Two gaps come to mind. The first is how companies prioritize and address risk. This can be a problem of governance. For example, should the company allow the head of an individual business unit, such as marketing or HR, to sign off on a risk that could have a material impact on the entire business?

The second is incident response. No matter how small your company is, you need to have a process in place for managing security events and breaches. After the event is over, there should be a root cause analysis to understand what happened and what can be improved to mitigate the risk of a re-occurrence. This may involve remediation through technology. But often remediation requires process improvement and automation of manual tasks.

Lastly, organizations must practice the incident response procedures at least annually and make sure that everyone on the team—including senior leaders and third parties—understands their roles and responsibilities.

What are some of the biggest challenges you’ve faced over your extensive cybersecurity career?

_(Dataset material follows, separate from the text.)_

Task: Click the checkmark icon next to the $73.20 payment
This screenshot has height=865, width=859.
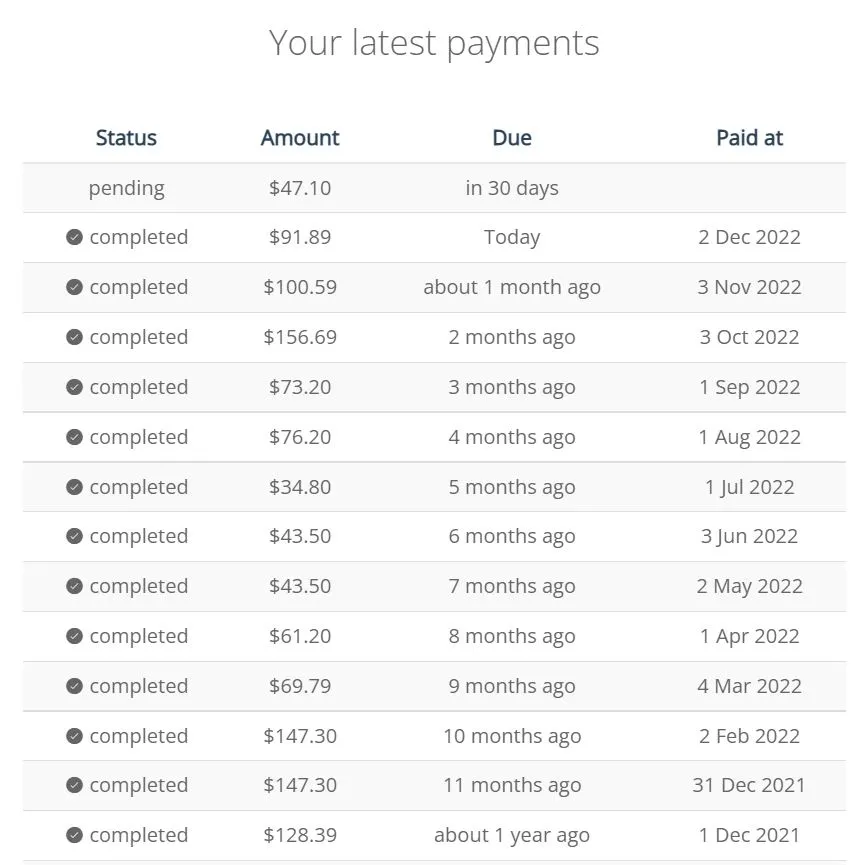Action: [x=74, y=387]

Handling breaches was extremely challenging. We had a breach that happened on Thanksgiving day, with remediation happening all through the new year. As a leader, I had to handle both the breach itself, and take care of the team handling the breach over the holidays. I did what I could to ease some of the stress, like taking people's lunch orders, and understanding what important holiday events were being impacted so I could ensure that people did not miss them. I believe that a leader is only as strong as their team, so taking care of people is critical.

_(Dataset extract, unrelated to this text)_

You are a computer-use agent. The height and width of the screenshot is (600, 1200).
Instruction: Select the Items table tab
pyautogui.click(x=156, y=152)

Wow, a very powerful message. How does that factor into your core beliefs as a security leader?


When you care enough about people to explain to them why something is important, they will care enough to listen. You have to be able to explain the why—in terms that they can understand and relate to. If you can't, people are much less likely to take anything you tell them to heart. 

You're only as strong as your team. Relationships are everything, both with your team and with other leaders in your organization. I’ve created principles for myself to keep that top of mind, like sending three thank you notes on a Friday afternoon just to show my appreciation for their support.

How should security leaders make sure that their employees are in compliance and always thinking about security?

This comes back to being able to explain the why. Nobody's going to care if you can't explain to them why they should care. More tactically, role-based training is really important. Every employee should get broad basic training and department-specific training.

I also think one of the worst things companies can do is penalize employees whenever there is an incident. Security leaders need to be the people that other departments are comfortable approaching – the first people employees think to call when they’ve made a mistake or have something to report. It always comes back to building strong relationships – everyone’s just human, after all.

What is your advice for today's security leaders?

Take a look at your governance process, define who can accept risk, and learn about emerging techniques that automate manual processes. I have never been more excited about innovation, but I worry that we’re not adopting innovative security technology and better practices as fast as we should be to keep up with evolving risks. I hope that in 2023 we focus on retiring technical debt and that we stop relying on legacy controls that are fundamentally inefficient in today’s threat landscape.

Security teams need to be seen as enablers and not the ones who are hampering digital transformation. Being an enabler means you’re seriously paying attention to everybody else’s business problems, finding ways to help them, and looking for ways to deliver the strategic imperatives of the organization. Even if some activities are not traditionally in the security wheelhouse, you might still be using a solution that can help other departments. For example, if you have a security solution that can identify data that is no longer being actively used, you can share this information with the infrastructure team so that they can better manage storage costs. At the end of the day, looking for win-win solutions across your organization and always putting relationships first will take you a really long way.